* DATASET ENTRIES:
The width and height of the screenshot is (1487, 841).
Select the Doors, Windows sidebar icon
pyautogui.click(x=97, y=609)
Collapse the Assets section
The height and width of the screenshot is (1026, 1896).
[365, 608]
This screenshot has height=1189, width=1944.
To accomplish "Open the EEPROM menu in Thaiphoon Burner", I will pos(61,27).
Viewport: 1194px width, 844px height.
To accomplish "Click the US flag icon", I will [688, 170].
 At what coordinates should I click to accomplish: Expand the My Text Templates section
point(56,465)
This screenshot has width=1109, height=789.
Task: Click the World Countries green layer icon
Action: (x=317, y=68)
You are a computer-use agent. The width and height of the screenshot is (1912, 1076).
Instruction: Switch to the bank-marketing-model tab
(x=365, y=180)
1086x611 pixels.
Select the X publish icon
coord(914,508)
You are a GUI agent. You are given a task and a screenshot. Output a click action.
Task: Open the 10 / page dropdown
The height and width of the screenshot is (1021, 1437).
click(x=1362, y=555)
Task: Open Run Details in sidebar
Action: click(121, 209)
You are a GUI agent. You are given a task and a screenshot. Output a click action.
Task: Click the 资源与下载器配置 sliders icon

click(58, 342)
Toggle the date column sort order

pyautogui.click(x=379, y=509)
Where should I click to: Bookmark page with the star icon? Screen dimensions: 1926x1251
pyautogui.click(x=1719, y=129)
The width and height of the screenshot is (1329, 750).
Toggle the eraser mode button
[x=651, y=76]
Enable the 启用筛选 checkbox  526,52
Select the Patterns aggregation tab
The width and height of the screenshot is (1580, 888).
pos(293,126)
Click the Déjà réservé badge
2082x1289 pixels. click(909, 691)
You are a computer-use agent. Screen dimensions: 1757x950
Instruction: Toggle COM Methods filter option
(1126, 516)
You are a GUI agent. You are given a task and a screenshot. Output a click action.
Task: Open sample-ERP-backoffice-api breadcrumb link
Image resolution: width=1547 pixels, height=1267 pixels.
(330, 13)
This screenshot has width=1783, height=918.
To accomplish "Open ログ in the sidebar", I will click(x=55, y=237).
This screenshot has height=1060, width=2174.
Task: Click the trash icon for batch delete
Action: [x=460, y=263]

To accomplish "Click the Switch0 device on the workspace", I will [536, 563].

* TASK BRIEF:
Copy out the line holding "1086x611 pixels.". Then copy every later line of the data, unchanged, through the last one.

* EXERCISE ANSWER:
1086x611 pixels.
Select the X publish icon
coord(914,508)
You are a GUI agent. You are given a task and a screenshot. Output a click action.
Task: Open the 10 / page dropdown
The height and width of the screenshot is (1021, 1437).
click(x=1362, y=555)
Task: Open Run Details in sidebar
Action: click(121, 209)
You are a GUI agent. You are given a task and a screenshot. Output a click action.
Task: Click the 资源与下载器配置 sliders icon

click(58, 342)
Toggle the date column sort order

pyautogui.click(x=379, y=509)
Where should I click to: Bookmark page with the star icon? Screen dimensions: 1926x1251
pyautogui.click(x=1719, y=129)
The width and height of the screenshot is (1329, 750).
Toggle the eraser mode button
[x=651, y=76]
Enable the 启用筛选 checkbox  526,52
Select the Patterns aggregation tab
The width and height of the screenshot is (1580, 888).
pos(293,126)
Click the Déjà réservé badge
2082x1289 pixels. click(909, 691)
You are a computer-use agent. Screen dimensions: 1757x950
Instruction: Toggle COM Methods filter option
(1126, 516)
You are a GUI agent. You are given a task and a screenshot. Output a click action.
Task: Open sample-ERP-backoffice-api breadcrumb link
Image resolution: width=1547 pixels, height=1267 pixels.
(330, 13)
This screenshot has width=1783, height=918.
To accomplish "Open ログ in the sidebar", I will click(x=55, y=237).
This screenshot has height=1060, width=2174.
Task: Click the trash icon for batch delete
Action: [x=460, y=263]

To accomplish "Click the Switch0 device on the workspace", I will [536, 563].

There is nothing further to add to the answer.